The power was out here for several hours today due to a thunderstorm. (No actual rain, mind you, just thunder. Ah, life in the desert!) And, you know, it's amazing how completely my entire life grinds to a halt when I'm deprived of electricity. The good news, I suppose, is that being forcibly deprived of computer access does give me more time for reading honest-to-gosh paper books.
So, I've just finished The Island of Dr. Moreau. Finished re-reading it, actually, as I did read it, along with most of Wells' other books, back in my teenage years. I remember being quite creeped out by it back then, though my reaction wasn't nearly as strong this time (possibly, I admit, because for much of the book I was in a rather distracted state of mind, what with being busy obsessing over computer games and all). Dr. Moreau is an interesting read for a number of reasons, not least of which is the way it deals with the issues of what defines humanity and what (if anything) it is that separates men from beasts. Mostly Wells is pretty subtle about it, I think, and is content to raise the questions rather than delivering preachy lectures about the answers. Which I like. But there's this one particularly biting passage that, for some reason, tickled me immensely, so I thought I'd pass it along. Gotta have some Literature in here in among all the TV stuff, don't we?

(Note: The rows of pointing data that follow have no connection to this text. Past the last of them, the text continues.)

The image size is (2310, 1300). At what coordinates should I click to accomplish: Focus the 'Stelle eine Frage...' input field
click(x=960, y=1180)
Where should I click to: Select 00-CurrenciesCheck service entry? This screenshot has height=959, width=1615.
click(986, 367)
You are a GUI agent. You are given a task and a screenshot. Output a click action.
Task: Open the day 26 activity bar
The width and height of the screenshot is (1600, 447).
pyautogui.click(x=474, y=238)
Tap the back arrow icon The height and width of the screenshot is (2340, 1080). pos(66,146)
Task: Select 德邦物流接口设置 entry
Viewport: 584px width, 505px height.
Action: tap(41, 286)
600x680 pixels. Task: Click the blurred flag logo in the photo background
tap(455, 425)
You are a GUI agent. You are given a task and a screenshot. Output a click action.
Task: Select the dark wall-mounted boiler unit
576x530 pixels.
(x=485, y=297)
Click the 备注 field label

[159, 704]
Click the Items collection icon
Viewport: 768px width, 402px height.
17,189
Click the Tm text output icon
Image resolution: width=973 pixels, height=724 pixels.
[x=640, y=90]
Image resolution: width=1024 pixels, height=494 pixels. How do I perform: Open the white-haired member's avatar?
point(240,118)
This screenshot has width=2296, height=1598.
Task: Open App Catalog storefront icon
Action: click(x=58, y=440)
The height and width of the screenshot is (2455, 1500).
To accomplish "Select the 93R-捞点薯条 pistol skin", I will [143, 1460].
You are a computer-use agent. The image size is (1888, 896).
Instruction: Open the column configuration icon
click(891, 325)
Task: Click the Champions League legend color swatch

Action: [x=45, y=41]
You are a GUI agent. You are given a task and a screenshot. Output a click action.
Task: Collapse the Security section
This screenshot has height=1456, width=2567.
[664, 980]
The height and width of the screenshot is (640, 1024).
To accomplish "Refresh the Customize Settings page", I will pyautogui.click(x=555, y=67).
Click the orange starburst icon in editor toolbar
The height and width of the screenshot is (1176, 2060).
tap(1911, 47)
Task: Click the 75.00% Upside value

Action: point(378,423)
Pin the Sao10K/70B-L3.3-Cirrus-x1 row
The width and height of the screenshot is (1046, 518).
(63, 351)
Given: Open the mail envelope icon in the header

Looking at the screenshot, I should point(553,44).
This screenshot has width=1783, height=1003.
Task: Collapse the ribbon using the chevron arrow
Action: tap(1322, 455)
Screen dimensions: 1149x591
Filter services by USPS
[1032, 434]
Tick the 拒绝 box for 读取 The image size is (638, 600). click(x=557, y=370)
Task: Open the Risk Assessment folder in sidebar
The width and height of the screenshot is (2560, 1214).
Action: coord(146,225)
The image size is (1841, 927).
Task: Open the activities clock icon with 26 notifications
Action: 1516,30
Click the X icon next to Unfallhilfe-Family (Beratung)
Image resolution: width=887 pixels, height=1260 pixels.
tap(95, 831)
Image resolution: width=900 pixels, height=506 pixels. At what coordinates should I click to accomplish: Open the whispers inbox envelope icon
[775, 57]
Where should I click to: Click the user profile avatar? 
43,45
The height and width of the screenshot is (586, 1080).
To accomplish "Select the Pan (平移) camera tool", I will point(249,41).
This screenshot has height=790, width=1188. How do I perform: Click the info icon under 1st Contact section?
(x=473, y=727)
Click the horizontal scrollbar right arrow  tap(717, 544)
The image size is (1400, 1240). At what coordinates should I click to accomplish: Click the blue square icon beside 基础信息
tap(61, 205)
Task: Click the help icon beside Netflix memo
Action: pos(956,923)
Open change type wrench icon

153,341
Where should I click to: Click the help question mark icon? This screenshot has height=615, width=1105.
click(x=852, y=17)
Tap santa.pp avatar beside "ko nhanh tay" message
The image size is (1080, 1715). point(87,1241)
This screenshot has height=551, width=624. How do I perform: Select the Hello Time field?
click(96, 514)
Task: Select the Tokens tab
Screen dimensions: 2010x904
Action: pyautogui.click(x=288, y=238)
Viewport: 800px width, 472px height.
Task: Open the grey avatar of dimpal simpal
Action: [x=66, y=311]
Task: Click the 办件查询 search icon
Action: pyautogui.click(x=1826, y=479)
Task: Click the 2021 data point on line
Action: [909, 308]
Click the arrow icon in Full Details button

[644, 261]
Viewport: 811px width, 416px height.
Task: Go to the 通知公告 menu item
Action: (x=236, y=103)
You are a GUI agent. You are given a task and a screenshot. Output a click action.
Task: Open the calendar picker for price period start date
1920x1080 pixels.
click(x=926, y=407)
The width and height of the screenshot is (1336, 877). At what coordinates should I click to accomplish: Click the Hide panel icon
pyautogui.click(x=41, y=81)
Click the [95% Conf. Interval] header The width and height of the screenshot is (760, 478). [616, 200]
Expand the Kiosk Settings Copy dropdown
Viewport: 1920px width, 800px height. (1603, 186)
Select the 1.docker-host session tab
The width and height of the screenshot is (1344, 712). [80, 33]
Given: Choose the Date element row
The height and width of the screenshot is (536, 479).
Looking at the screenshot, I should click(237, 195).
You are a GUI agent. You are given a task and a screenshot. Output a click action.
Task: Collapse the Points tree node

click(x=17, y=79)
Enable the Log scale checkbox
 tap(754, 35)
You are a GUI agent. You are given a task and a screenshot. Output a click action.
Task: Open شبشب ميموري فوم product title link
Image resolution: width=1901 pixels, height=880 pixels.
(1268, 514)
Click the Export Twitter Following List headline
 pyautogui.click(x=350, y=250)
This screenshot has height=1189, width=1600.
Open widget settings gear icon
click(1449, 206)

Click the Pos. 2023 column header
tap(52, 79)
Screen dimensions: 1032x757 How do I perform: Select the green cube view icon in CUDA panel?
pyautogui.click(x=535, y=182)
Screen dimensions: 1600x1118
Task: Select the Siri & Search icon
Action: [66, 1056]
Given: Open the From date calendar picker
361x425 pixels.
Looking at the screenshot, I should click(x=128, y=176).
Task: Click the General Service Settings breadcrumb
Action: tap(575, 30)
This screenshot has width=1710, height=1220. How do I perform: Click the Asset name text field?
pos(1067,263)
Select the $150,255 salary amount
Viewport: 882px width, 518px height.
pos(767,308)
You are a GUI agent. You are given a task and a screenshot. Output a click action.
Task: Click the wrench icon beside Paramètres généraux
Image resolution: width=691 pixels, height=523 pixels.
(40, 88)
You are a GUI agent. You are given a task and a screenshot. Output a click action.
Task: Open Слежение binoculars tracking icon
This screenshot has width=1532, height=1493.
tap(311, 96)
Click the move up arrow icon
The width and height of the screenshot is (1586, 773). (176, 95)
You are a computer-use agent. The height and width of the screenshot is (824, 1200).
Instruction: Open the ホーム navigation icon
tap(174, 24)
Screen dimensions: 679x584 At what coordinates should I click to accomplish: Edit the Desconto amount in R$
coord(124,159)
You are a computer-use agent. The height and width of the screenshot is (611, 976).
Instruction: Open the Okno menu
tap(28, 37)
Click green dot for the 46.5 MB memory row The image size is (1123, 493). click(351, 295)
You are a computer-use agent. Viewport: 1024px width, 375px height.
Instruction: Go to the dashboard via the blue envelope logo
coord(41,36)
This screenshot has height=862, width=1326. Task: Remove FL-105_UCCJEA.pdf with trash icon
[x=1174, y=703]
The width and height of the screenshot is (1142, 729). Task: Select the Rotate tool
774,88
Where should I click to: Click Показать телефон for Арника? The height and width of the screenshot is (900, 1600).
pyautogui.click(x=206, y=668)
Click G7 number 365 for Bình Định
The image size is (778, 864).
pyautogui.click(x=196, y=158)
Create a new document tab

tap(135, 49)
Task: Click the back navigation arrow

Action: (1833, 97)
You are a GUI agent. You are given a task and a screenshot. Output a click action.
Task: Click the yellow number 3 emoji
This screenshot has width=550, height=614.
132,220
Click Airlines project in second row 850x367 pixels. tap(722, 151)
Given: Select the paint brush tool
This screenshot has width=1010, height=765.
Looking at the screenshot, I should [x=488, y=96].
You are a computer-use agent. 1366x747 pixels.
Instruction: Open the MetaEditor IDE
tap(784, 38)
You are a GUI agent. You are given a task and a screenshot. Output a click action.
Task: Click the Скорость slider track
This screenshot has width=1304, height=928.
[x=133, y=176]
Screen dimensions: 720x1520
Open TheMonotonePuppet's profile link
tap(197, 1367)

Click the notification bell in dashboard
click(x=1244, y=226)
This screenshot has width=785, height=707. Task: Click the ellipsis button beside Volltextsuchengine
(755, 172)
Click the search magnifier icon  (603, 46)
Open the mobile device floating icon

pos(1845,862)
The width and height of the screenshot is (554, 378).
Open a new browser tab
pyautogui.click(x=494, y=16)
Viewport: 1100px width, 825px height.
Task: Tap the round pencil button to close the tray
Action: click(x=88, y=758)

The Monkey-man bored me, however; he assumed, on the strength of his five digits, that he was my equal, and was for ever jabbering at me,—jabbering the most arrant nonsense. One thing about him entertained me a little: he had a fantastic trick of coining new words. He had an idea, I believe, that to gabble about names that meant nothing was the proper use of speech. He called it “Big Thinks” to distinguish it from “Little Thinks,” the sane every-day interests of life. If ever I made a remark he did not understand, he would praise it very much, ask me to say it again, learn it by heart, and go off repeating it, with a word wrong here or there, to all the milder of the Beast People. He thought nothing of what was plain and comprehensible. I invented some very curious “Big Thinks” for his especial use. I think now that he was the silliest creature I ever met; he had developed in the most wonderful way the distinctive silliness of man without losing one jot of the natural folly of a monkey.
Heh. I don't know why, but I love that last sentence...
(By the way, you can find the whole book online here. Let's hear it for Public Domain!)